At the New Republic, Malcolm Harris asks an interesting question: Was the Soviet Union’s problem that Communism can never work? Or did the Soviets just need a lot more MacBook Airs?

Actually, Harris is channeling Paul Mason, the author of the book he is reviewing, and unfortunately, he doesn’t really try to answer the question. Instead he makes the stridently timid argument that this won’t happen because the capitalists won’t let it, at least without a healthy dose of revolutionary action.

I’ll swing for the fences and argue that no, even with better computers, Communism isn’t going to work. Nor some gauzy vision of post-capitalism that looks like Communism, but with YouTube videos.

In retrospect, Communism seems wildly stupid, or at least, incredibly naive. Did the people who dreamed up this system not understand the enormous incentive problems they were creating?
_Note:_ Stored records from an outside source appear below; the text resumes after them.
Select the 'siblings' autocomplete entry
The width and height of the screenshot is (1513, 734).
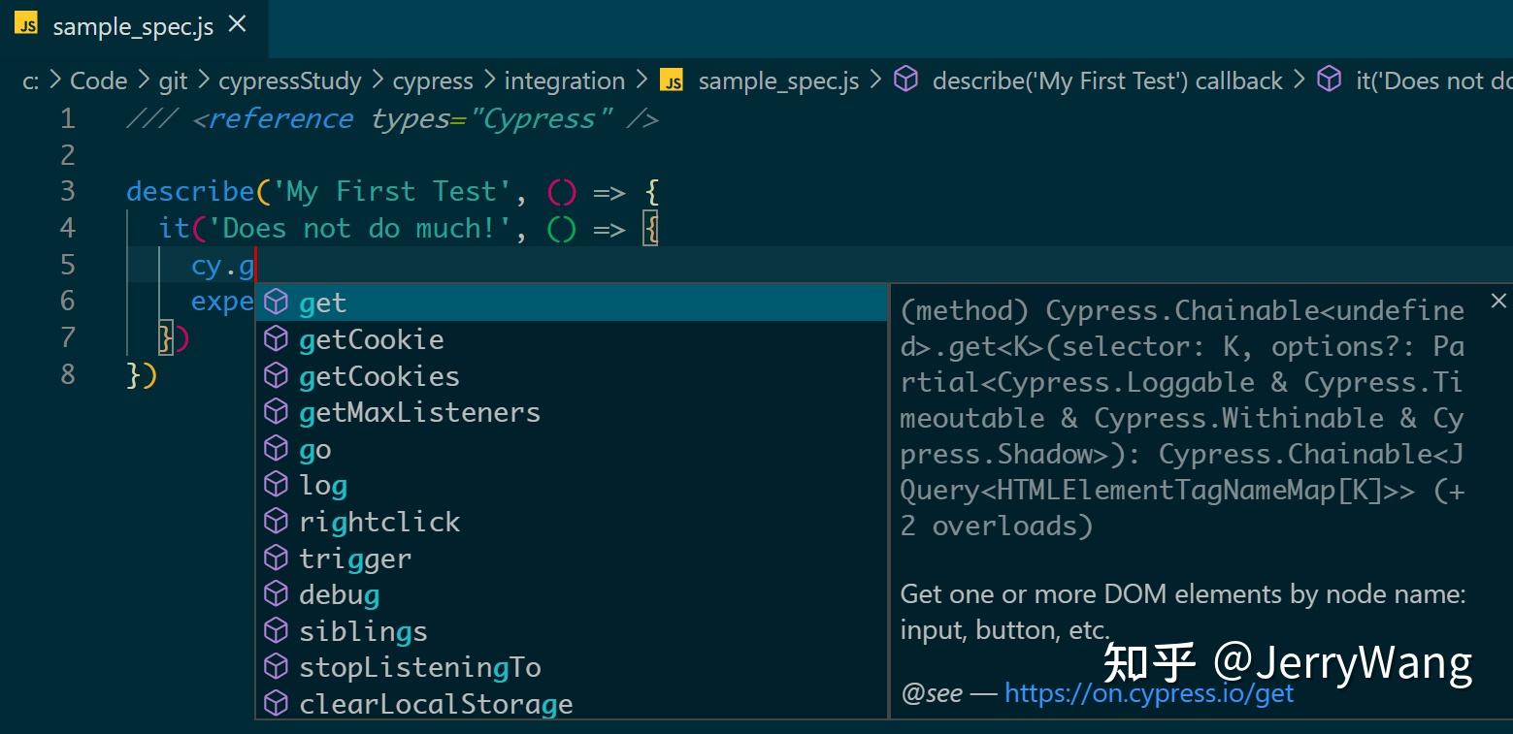pos(362,630)
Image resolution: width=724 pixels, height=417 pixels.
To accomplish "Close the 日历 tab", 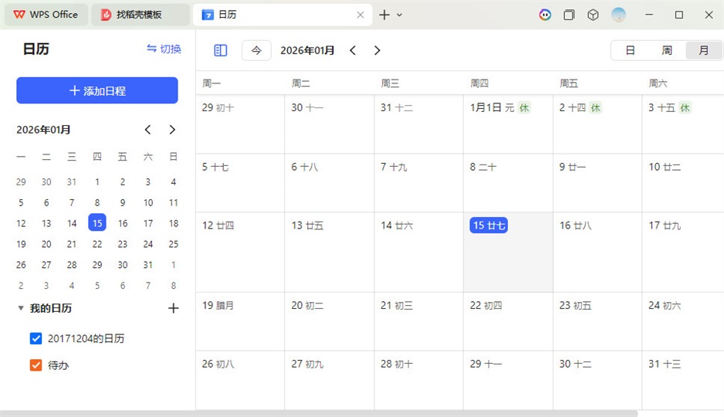I will coord(360,15).
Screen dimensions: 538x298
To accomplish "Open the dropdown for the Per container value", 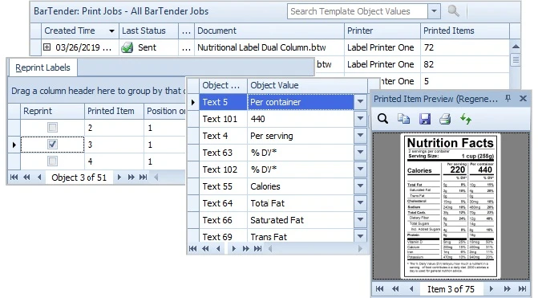I will click(360, 102).
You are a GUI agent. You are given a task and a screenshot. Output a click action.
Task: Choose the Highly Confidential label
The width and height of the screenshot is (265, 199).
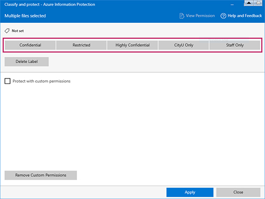133,45
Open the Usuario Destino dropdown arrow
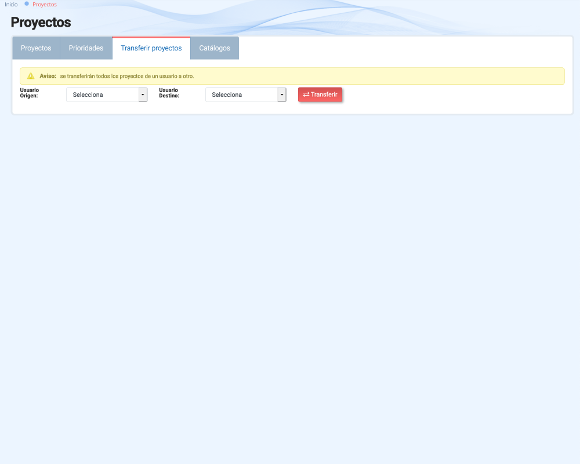The image size is (580, 464). (x=282, y=95)
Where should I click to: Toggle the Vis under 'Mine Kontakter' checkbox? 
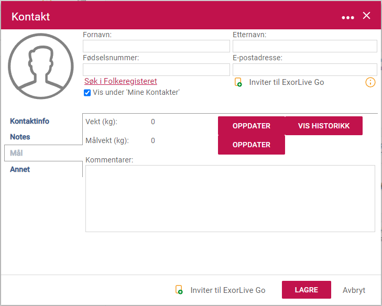(87, 93)
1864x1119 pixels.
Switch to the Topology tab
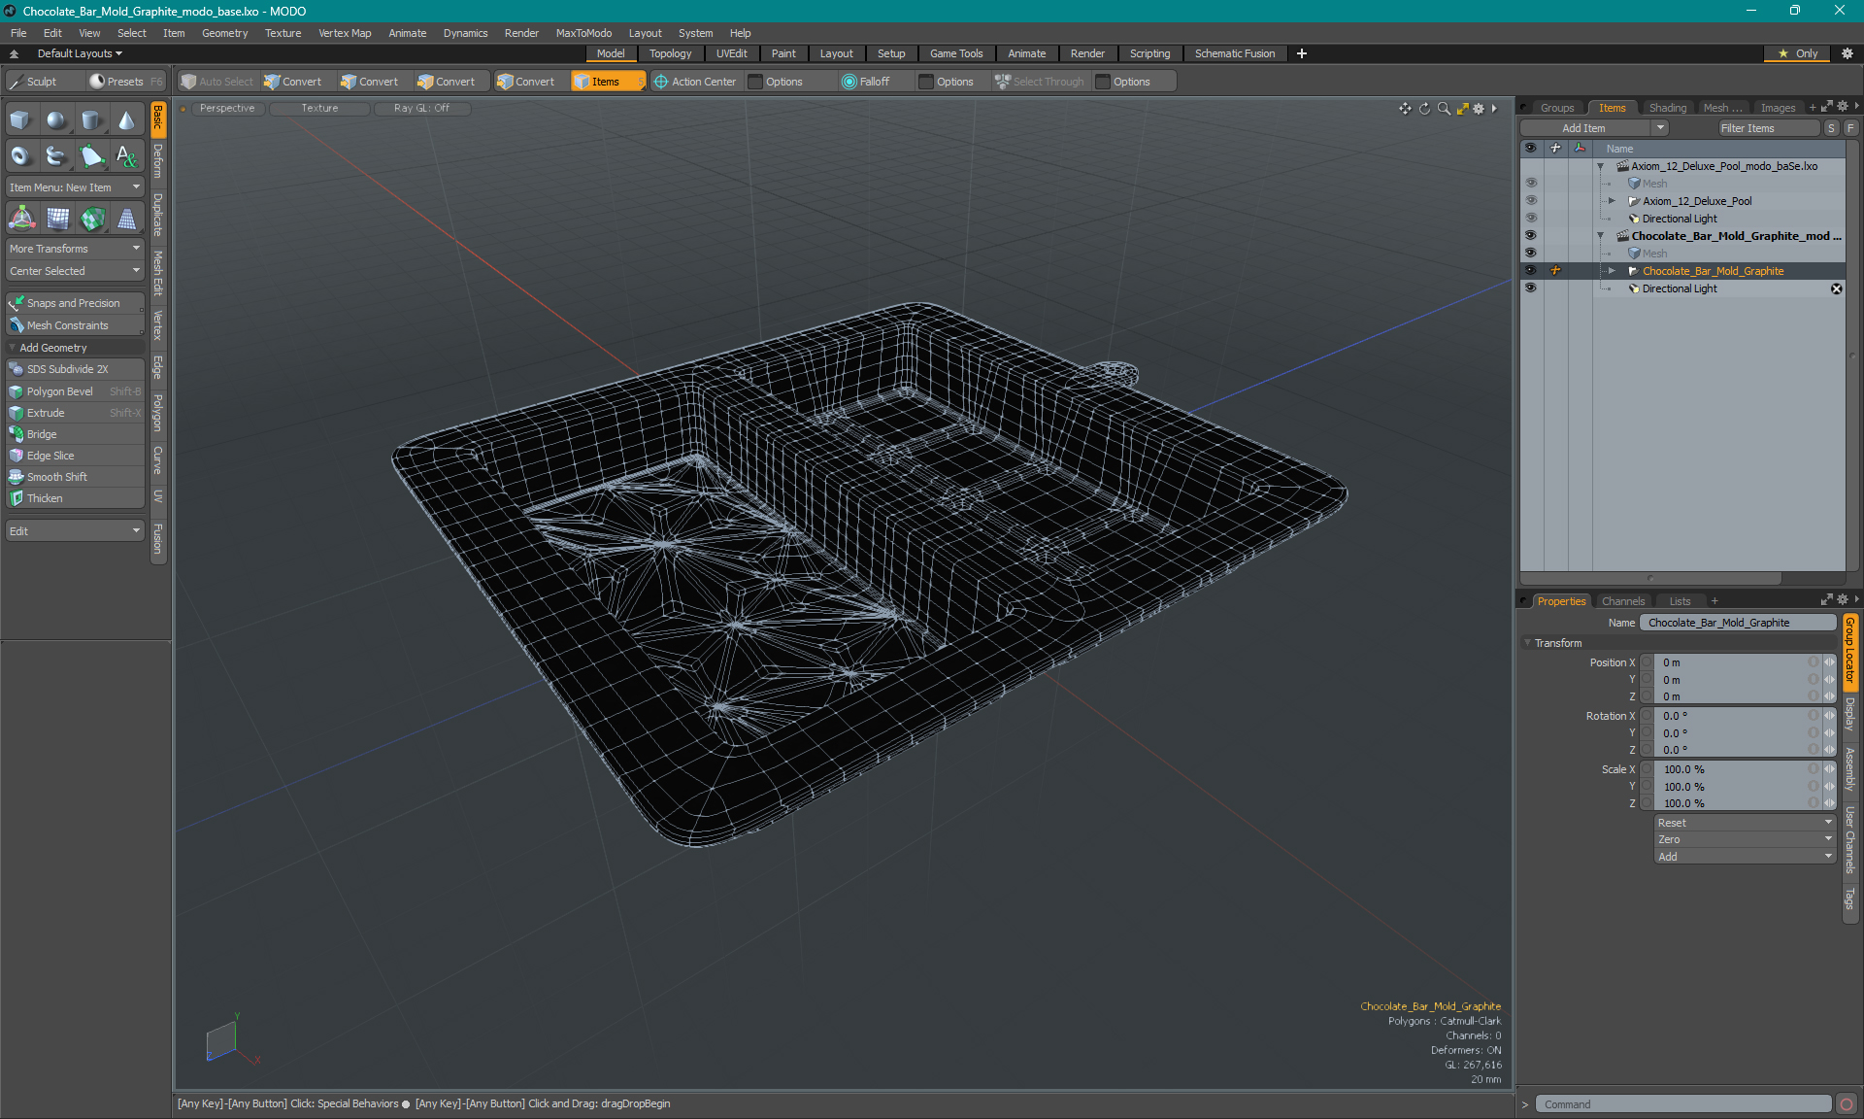pos(670,53)
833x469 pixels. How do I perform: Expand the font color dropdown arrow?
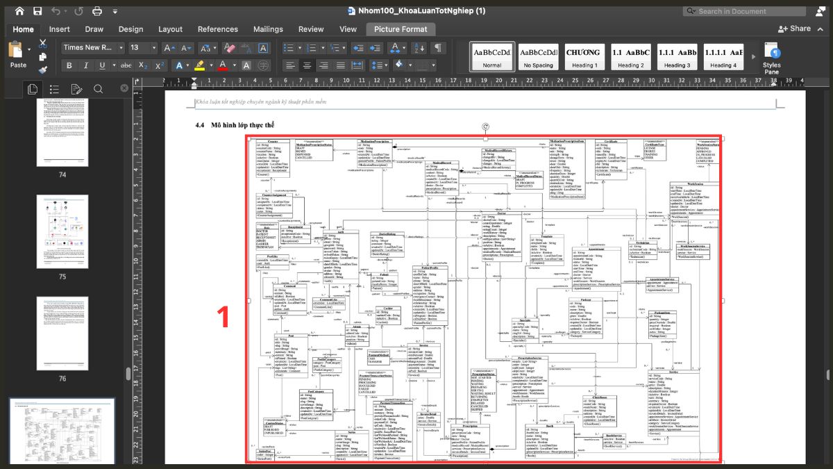pos(234,65)
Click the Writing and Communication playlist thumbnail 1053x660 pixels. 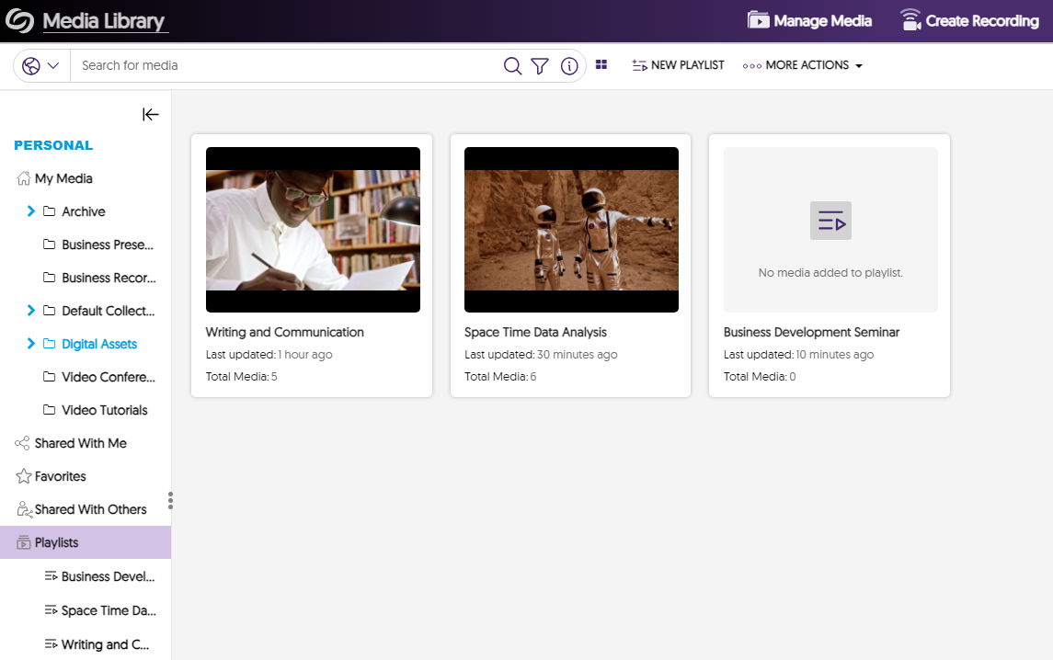[313, 229]
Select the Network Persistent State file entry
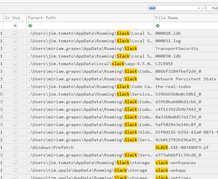This screenshot has width=218, height=179. click(x=186, y=79)
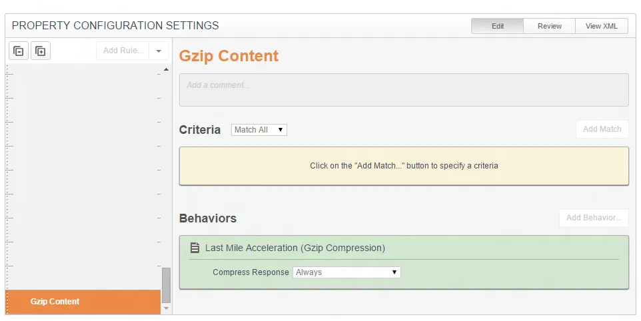Image resolution: width=641 pixels, height=321 pixels.
Task: Click the yellow Add Match hint box
Action: tap(403, 166)
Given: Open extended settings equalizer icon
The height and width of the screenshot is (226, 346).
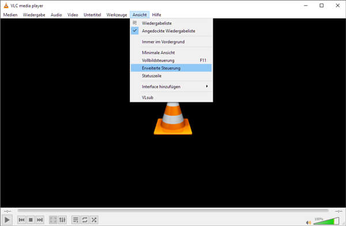Looking at the screenshot, I should pos(62,220).
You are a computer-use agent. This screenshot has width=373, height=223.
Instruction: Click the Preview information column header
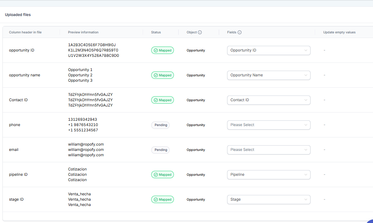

As Ayn Rand dramatized the problem in “Atlas Shrugged”: “It’s miseries, not work, that had become the coin of the realm — so it turned into a contest among six thousand panhandlers, each claiming that his need was worse than his brother’s. How else could it be done?” The incentives of “from each according to his ability, to each according to his need” drive toward falling production, which means there won’t be enough to cover the needs.

Or as a former colleague who fled Communist Poland once told me, “They pretended to pay us, and we pretended to work.” There is a reason that basically all the Communist and Socialist regimes ended in some degree of authoritarianism.

To most people espousing communism, the authoritarianism isn’t a bug, it’s a feature. All the talk about “sharing” and “compassion” is just to fool the rubes. People espousing communism should be treated as if they are on the same moral plane as people espousing Nazism, because they are.